>> begin Text segment

DATA Step, Macro, Functions and more

Identifying minimums and creating a new dataset

Accepted Solution Solved
Reply
Occasional Contributor
Posts: 16
Accepted Solution

Identifying minimums and creating a new dataset

Sorry to bother, but if anyone has a suggestion I'd be very grateful!  I know I've recieved a lot of help here before, and I'm hoping someone can let me know what's happening here.

 

I have a dataset that looks like the following

 

ID, MonthYear_r2, ODED_date1, ODHD_date1, ODOO_date1

1, 1, , , 

1, 2, , ,

1, 3, 3060, ,

1, 4, , , 

2, 1, , 3040, 

2, 2, ,

3, 1, , 2945, 2965

3, 2, , , 

 

If this makes sense.  There's an ID, months, and then numbers representing the date of an event.  I'm looking to identify the maximum number across the three event columns (ODED_date1, ODHD_date1, and ODOO_date1) by making an indicator variable.  Then use this indicator to select the following 24 months after this event to keep in a dataset. 

 

Does anyone have an idea where this code might be having a hiccup?  I'm recieving an "expression using equals has components that are of different data types" as response in my log.  Or does anyone have a better idea on how to achieve my result?

 

Thank you so much in advance!

>> end Text segment

# [Written instruction 1]
Collect every line of the listing that contains the string "label", matching case exactly.

>> begin Material for this task

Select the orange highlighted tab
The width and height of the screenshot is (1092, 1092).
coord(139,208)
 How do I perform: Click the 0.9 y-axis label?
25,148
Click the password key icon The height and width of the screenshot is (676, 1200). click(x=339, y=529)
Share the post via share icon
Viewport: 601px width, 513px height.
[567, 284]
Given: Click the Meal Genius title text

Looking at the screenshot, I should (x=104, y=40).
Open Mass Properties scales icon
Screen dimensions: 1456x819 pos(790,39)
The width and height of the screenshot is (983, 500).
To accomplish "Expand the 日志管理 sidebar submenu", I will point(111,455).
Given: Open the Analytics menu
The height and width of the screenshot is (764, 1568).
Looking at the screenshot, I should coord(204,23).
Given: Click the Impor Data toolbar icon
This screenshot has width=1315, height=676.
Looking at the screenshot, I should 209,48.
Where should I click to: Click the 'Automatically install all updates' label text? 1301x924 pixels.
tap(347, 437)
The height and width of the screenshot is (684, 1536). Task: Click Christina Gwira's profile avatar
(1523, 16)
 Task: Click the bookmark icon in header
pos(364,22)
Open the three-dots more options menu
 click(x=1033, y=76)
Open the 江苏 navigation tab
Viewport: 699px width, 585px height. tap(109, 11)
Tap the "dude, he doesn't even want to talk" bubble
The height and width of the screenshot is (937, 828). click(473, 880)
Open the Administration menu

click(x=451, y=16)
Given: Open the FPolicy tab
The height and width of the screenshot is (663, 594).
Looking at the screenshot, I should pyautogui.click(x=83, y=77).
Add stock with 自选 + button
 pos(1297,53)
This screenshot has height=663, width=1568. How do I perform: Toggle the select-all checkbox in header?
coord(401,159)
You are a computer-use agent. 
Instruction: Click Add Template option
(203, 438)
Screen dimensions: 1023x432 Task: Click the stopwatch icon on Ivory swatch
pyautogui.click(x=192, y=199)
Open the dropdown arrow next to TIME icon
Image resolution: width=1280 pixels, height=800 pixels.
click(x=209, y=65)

>> end Material for this task

# [Written instruction 2]
In the forum thread on identifying minimums, how many months after the event does the poster want to keep in the new dataset?

# [Response 1]
 How do I perform: Click the 0.9 y-axis label?
Where should I click to: Click the 'Automatically install all updates' label text? 1301x924 pixels.

# [Response 2]
The following 24 months.